New teen fiction genre: School shootings


Lilia Martinez, 15, a student in Michigan “estimates that of the 28 books she read over the last school year, both for pleasure and schoolwork, as many as 20 of them had themes of school violence,” write Walsh.

In addition to books, “movies, TV shows, and other popular entertainment” have featured school shootings, writes Walsh. Here’s Ed Week‘s gallery movies, TV and fiction with school violence themes.

Teachers believe the genre motivates teens to read.

“The biggest way to get a high school-age student to get off their phone and read a book is to find something that really relates to them,” said Jessica North, who taught English for eight years at Gloucester High School in Gloucester, Va., before becoming the school librarian there last year. After the Parkland shooting, North said more students at her school checked out young adult titles such as Give a Boy a Gun, a 2002 book by Todd Strasser; Hate List, a 2009 work by Jennifer Brown; and Shooter, a 2004 title by Walter Dean Myers. (There’s also a 2017 young adult work titled Shooter, by Caroline Pignat.)

If it’s not violence, it’s sexual abuse, racism, gang life or domestic violence, writes Steve Salerno, an author and journalism professor, in The Unbearable Darkness of Young-Adult Literature.

A recent Summit on the Research and Teaching of Young Adult Literature featured “socially aware” — and very depressing — books, he writes.

• “How It Went Down,” a novel by Kekla Magoon, presents 18 different perspectives on the shooting of an unarmed black youth. (This is the second prominent young-adult book on the topic published recently. While not featured at the summit, Angie Thomas’s “The Hate U Give”—also about the shooting of an unarmed black youth—contended for a National Book Award in 2017.) • “Shout” is author Laurie Halse Anderson’s memoir of her sexual assault and struggle with eating disorders while growing up with an alcoholic parent suffering from post-traumatic stress disorder. Ms. Anderson’s debut novel, “Speak,” examined sexual assault from the viewpoint of a ninth-grade girl.

Attendees said “they left the conference more confident than ever of literature’s power to inspire,” writes Salerno. He wonders if this sort of literature inspires hopelessness.

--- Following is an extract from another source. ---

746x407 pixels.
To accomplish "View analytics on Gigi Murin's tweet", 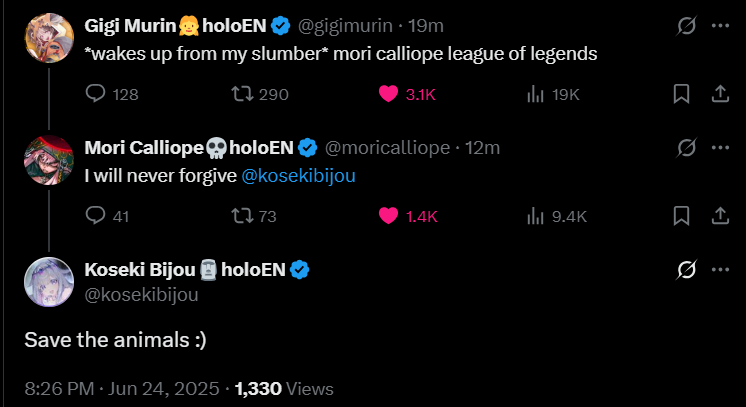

Consciously or not, adolescents will seek membership in the group that appears to be getting all the attention. And if indeed it is psychologically debilitating for the young people depicted in today’s YA literature to inhabit a world of virulent racism and interminable bullying and sexual abuse, then why make the vast majority of students, who don’t live amid such conditions, feel as if they do?

Salerno observes that anxiety, depression and suicide have increased among teens.